There is something about French films. They just make great films. Of all sorts. Comedy, drama, action, and sci fi. Does not make a difference which genre; they just do it well. Even smaller films that focus on everyday type stories are within their wheelhouse. Such is the case with Joachim Lafosse’s (Private Property, Our Children) drama about a marriage falling apart, After Love.
Divorce is something that happens with regularity in today’s world. Many films have looked at this issue and how it affects the individuals and family units involved. Done so often the challenge is to look at divorce or family break up from a different angle or it relegates your film to a staleness. Instead this film is a psychological study of a failed marriage. One that seems very relevant to the world today.
Marie (Berenice Bejo – The Artist, A Knight’s Tale) and Boris (Cedric Kahn – Up for Love, Les Anarchistes) have been together as a married couple for 15 years. They have twin daughters, Jade and Margaux (Jade and Margaux Soentjens – first film). Despite the fact that they are all still living in the same house, they are not a happy family. Actually, Marie wants Boris out as they are in the midst of a divorce. Boris does not have a job or money so refuses to leave. He also wants Marie to give him half of the house’s value (200,000 Euros) as, though he did not pay for the house or the mortgage, he feels his work renovating it is worth that.
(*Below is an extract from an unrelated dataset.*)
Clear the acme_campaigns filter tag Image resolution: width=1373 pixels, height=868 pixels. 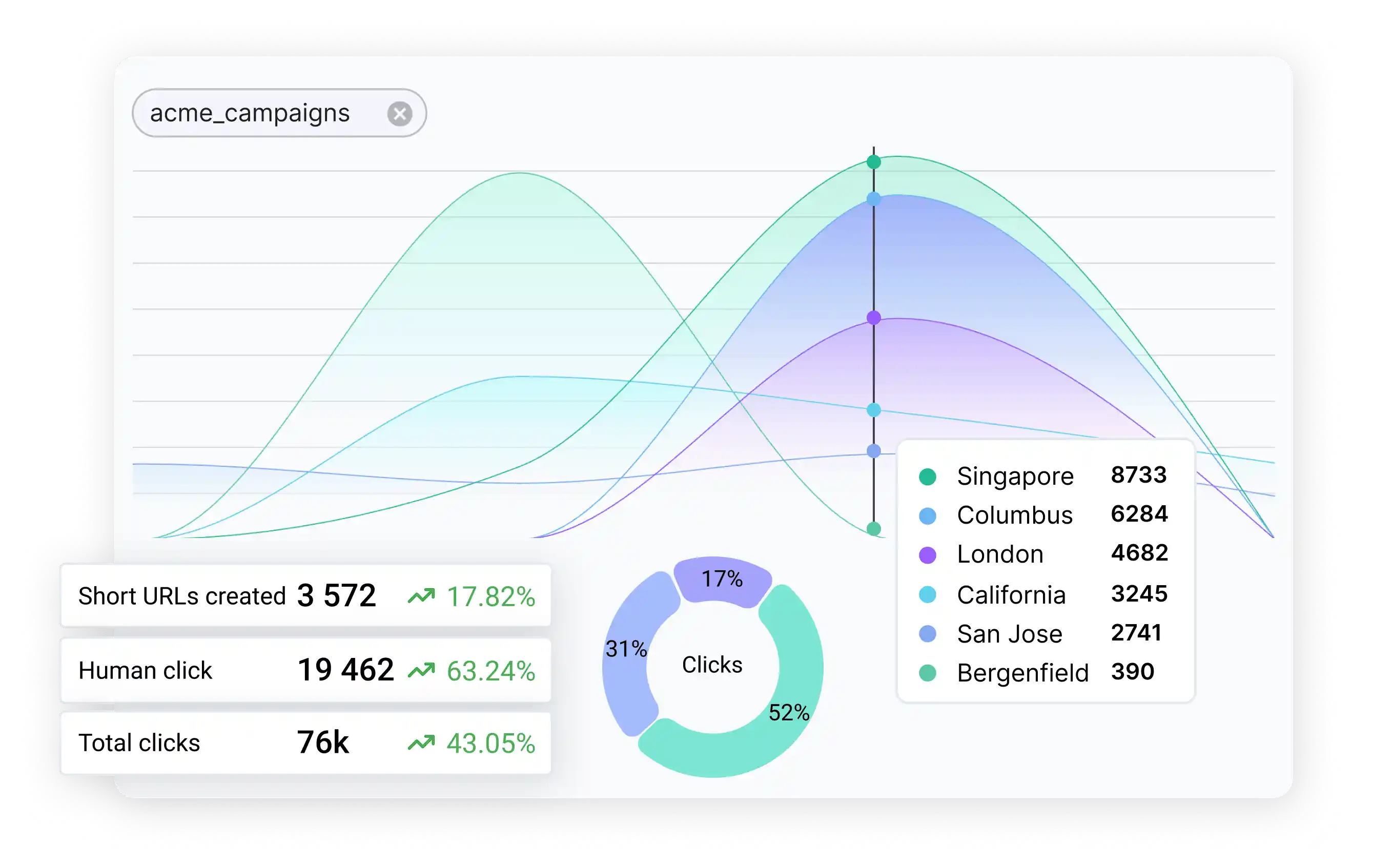[401, 113]
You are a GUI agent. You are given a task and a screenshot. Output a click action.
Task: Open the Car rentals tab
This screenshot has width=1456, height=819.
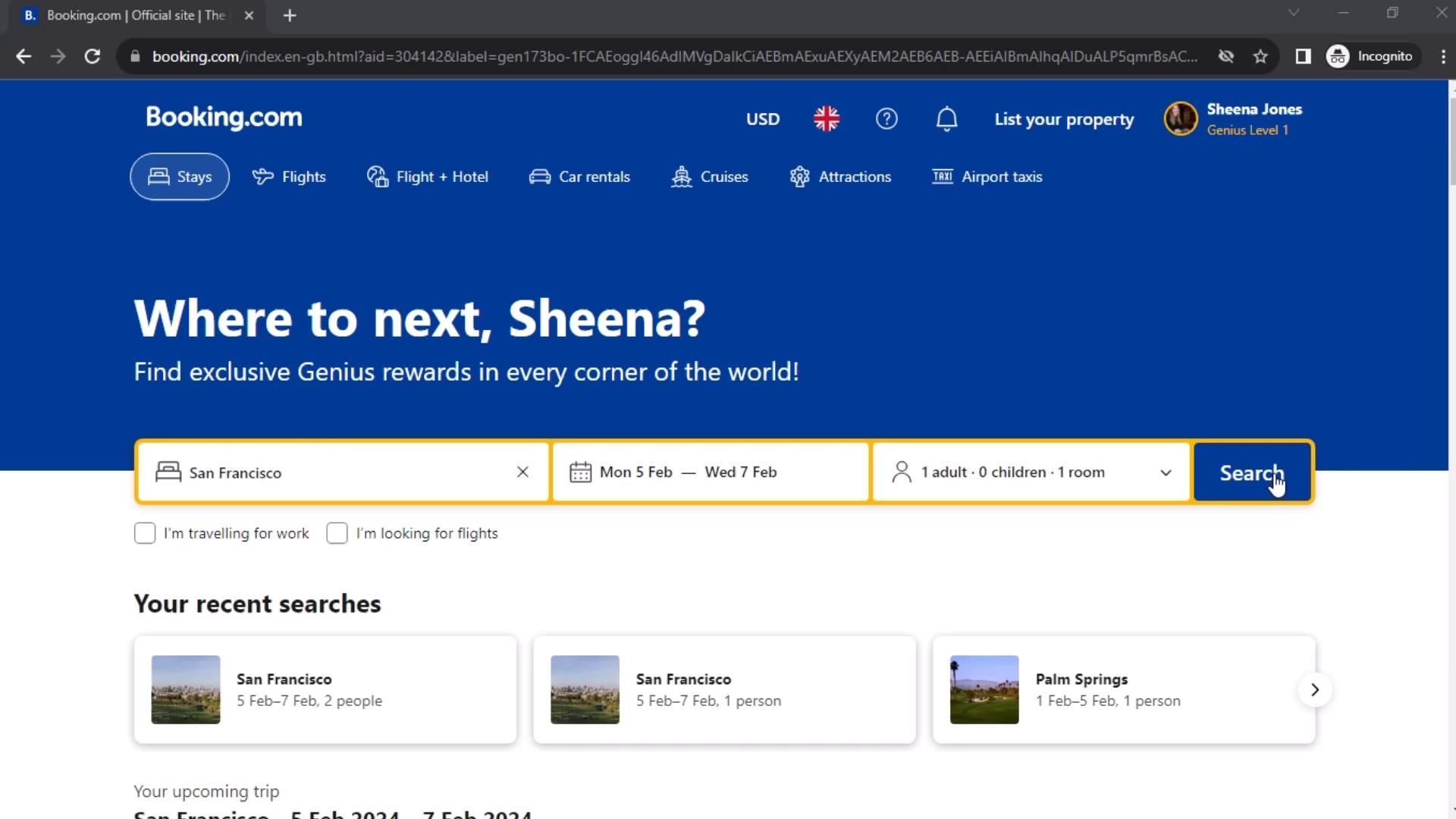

The couple fight all the time. About everything. Money, soccer boots, how to parent their daughters. Everything. It is not a happy home. In order to get out from under all this unhappiness, Marie tells her mother (Marthe Keller – Bobby Deerfield, Marathon Man) that she is thinking of selling the house her father left her. Her other option is when a friend of her father’s offers her an interest free loan in order to buy out Boris. She just does not think that Boris deserves half of the house’s value. There situation seems at a deadlock with no way out that either can live with.
Realism is the name of the game here. The downfall of the Marie and Boris marriage is not pretty. It is depressing to watch. A couple who obviously at one time loved one another and now hatred is what they feel. We are watching a war – on the domestic front – happen. It is brutal, long and dark. Depressing because of the realism. This is what many couples go through in one form or another. You see with a glaring obviousness how it affects them and their children. It is not pretty. Millions of couples will be able to relate.
The well written and directed film is helped along by the strong performances by the actors involved. Special mention for the highly watchable Berenice Bejo. She has the tougher job as her character can be seen as a heartless and stuck up bitch. Marie could have come off as one dimensional. A woman who is cold and cruel, not really caring at all about the man she has been with for a long time or his well being. She cannot even remember why she fell in love with this man, who she cannot even stand being in the same room with anymore. Instead Bejo crafts Marie into someone whose behaviour we understand. She is a woman at the end of her rope and just wants her life back.
Class structure, which we in the Western world today like to pretend does not exist anymore, has a part to play in the film. She comes from a rich, comfortable background while he is definitely working class. The difference is blatant. This gives the film a different depth. It is not just about emotions, but money plays a part.